Right (headers, rows) -> do
putStrLn "Header"
print headers
putStrLn $ "Rows"
runEffect ( rows >-> P.print)
IO.hClose handle
Since the Either
values are distraction here, I eliminate Left
values - the lines that don't parse - with P.concat
next
does not act inside a pipeline, but directly on the Producer
, which it treats as a sort of "effectful list" with a final return value at the end. The particular effect we got above can of course be achieved with await
, which acts inside a pipeline.

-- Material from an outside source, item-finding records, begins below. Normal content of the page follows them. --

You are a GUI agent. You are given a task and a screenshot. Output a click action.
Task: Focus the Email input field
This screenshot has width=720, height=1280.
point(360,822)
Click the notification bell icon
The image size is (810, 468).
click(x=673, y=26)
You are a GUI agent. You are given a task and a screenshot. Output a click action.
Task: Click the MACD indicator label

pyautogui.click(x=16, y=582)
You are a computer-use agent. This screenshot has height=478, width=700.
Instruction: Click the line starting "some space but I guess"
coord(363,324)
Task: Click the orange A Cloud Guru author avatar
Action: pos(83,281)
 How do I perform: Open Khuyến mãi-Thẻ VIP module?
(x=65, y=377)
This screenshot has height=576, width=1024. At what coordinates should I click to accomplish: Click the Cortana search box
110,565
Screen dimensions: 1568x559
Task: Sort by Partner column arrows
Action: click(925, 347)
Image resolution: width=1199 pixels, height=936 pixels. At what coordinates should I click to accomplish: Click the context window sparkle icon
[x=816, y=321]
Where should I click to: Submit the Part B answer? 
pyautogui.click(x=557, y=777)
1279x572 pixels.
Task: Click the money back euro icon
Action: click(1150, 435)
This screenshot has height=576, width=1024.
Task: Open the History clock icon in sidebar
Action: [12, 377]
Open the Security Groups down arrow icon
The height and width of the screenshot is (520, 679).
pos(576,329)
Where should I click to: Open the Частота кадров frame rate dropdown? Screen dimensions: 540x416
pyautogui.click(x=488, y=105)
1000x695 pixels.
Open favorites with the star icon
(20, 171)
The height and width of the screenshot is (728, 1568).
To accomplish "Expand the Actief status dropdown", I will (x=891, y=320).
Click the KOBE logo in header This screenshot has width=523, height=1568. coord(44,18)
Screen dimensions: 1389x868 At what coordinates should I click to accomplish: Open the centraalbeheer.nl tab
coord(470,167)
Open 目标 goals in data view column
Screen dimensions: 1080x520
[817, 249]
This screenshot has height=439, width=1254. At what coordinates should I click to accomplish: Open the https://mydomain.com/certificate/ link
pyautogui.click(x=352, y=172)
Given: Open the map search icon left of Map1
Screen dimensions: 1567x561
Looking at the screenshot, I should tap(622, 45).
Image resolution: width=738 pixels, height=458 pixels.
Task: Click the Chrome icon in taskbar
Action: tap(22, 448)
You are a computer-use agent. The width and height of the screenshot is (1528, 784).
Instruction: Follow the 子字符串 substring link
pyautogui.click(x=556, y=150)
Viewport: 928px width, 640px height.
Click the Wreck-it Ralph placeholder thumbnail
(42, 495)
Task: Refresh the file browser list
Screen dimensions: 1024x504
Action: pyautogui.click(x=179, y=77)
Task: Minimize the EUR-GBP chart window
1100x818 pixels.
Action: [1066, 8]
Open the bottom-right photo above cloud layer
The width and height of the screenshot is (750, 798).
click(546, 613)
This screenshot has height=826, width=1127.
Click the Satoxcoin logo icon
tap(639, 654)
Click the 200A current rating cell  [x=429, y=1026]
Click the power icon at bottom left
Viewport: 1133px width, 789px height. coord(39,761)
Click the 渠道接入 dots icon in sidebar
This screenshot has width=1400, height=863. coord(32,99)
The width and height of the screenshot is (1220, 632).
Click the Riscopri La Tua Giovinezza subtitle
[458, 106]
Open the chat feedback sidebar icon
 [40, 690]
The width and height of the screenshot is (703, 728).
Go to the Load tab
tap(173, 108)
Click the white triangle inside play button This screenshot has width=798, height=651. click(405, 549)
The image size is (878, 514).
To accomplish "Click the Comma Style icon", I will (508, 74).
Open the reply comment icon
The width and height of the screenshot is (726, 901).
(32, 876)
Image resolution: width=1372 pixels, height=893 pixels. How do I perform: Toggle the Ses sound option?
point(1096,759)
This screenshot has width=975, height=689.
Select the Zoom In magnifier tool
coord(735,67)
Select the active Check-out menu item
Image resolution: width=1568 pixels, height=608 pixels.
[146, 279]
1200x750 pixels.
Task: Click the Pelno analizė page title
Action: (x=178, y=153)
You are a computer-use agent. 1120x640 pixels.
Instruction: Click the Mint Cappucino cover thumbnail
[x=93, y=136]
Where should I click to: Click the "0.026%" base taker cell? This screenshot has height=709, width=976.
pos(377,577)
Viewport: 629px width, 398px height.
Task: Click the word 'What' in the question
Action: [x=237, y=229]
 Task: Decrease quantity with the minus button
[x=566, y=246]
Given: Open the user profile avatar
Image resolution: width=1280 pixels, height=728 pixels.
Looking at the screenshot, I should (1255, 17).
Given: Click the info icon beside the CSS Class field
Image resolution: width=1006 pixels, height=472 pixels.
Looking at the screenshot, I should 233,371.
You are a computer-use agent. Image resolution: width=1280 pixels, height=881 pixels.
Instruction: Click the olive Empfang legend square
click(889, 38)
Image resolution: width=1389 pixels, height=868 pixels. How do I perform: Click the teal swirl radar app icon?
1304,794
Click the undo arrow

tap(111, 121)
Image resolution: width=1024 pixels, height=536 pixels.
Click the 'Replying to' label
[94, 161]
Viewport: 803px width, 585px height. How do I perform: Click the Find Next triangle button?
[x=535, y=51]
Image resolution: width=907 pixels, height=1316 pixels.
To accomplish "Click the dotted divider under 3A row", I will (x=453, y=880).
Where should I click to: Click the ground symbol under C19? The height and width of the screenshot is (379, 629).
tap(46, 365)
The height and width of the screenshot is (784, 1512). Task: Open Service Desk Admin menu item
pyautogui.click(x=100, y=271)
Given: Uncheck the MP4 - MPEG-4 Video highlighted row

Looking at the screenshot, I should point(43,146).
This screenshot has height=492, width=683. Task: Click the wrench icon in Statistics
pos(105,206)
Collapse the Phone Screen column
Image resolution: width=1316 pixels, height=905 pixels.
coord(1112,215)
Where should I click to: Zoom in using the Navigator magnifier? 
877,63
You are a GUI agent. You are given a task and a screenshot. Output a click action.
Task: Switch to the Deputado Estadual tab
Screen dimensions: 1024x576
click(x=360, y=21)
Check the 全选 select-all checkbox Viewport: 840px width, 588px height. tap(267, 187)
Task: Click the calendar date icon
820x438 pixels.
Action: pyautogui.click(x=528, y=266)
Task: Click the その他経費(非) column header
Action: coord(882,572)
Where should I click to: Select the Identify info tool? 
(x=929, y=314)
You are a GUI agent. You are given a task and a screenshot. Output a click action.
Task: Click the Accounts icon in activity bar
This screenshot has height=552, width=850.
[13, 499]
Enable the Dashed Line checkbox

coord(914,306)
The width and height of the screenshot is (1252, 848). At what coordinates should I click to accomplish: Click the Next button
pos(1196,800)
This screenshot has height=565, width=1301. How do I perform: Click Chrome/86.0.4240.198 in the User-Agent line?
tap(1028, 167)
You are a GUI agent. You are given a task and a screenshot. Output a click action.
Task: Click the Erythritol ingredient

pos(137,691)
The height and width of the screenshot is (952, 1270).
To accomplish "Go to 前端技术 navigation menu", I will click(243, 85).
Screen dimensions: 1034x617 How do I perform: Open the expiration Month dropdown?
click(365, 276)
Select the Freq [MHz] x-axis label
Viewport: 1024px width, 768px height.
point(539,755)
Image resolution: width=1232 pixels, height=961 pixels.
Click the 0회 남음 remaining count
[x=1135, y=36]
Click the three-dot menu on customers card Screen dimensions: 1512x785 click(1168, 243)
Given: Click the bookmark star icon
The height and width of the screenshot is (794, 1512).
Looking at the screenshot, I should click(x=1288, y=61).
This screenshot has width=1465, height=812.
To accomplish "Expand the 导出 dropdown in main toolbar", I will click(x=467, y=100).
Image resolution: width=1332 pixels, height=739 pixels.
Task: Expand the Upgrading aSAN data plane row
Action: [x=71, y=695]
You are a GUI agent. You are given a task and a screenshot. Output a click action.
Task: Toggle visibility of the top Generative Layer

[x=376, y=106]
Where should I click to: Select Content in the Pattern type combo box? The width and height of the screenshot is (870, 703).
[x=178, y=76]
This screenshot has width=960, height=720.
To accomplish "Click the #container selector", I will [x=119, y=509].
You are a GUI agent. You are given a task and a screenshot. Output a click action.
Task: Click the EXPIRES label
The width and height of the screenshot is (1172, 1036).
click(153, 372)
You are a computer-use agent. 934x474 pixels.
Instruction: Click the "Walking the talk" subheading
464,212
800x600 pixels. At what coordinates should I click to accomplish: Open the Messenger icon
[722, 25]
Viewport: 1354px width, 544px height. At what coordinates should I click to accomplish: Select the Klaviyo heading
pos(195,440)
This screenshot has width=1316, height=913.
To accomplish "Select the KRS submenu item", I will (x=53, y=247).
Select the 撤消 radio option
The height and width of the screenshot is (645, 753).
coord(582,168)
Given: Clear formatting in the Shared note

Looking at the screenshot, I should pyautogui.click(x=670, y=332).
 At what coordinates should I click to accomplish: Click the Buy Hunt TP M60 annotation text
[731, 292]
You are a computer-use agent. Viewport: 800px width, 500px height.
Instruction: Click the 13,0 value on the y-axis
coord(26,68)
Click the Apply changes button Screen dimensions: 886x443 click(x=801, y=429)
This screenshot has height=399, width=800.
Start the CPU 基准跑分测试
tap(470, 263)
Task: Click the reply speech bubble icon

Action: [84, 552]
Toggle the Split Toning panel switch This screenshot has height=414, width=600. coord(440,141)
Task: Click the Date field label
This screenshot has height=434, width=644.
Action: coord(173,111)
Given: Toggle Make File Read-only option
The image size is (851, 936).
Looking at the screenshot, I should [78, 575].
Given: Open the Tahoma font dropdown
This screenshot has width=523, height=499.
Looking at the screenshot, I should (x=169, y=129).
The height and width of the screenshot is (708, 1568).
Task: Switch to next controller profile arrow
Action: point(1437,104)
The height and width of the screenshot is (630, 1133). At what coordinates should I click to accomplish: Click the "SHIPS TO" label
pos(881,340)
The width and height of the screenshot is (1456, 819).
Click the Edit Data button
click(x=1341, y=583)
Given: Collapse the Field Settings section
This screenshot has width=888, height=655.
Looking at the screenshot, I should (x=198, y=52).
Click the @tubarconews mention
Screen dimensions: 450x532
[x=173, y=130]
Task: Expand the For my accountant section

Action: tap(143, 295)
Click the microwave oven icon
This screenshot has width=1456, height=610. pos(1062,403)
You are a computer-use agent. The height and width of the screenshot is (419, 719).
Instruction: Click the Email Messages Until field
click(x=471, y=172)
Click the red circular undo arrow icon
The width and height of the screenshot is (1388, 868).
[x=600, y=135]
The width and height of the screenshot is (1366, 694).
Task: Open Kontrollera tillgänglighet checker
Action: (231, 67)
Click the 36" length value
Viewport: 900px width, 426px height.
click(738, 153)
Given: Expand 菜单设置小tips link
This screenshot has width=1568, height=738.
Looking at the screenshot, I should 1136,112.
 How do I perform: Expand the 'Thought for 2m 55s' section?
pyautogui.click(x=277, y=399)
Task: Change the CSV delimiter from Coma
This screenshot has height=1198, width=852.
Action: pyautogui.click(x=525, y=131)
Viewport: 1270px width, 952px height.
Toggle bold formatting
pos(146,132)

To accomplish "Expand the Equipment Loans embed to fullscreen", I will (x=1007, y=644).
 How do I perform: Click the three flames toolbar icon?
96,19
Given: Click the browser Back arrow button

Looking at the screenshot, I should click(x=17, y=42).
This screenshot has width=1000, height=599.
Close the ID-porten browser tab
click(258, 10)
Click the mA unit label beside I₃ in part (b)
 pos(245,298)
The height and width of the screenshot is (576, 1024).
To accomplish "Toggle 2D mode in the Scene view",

I can use it to intercept the first item that comes along in a pipeline, do some IO based on it, and then forward the remaining elements:
main :: IO ()
main = do
handle <- IO.openFile "./grades.csv" IO.ReadMode
let producer :: Producer (V.Vector Text.Text) IO ()
producer = PCsv.decode PCsv.NoHeader (PB.fromHandle handle) >-> P.concat
handleHeader :: Pipe (V.Vector Text.Text) (V.Vector Text.Text) IO ()
handleHeader = do
headers <- await -- intercept first value
liftIO $ do -- use it for IO
putStrLn "Header"
print headers
putStrLn $ "Rows"
cat -- pass along all later values
runEffect (producer >-> handleHeader >-> P.print)
IO.hClose handle
The difference is just that if producer
is empty, I won't be able to declare this, as I do with No lines!
in the previous program.
Note by the way that showPipe
can be defined as P.map show
, or simply as P.show
(but with the specialized type you add.)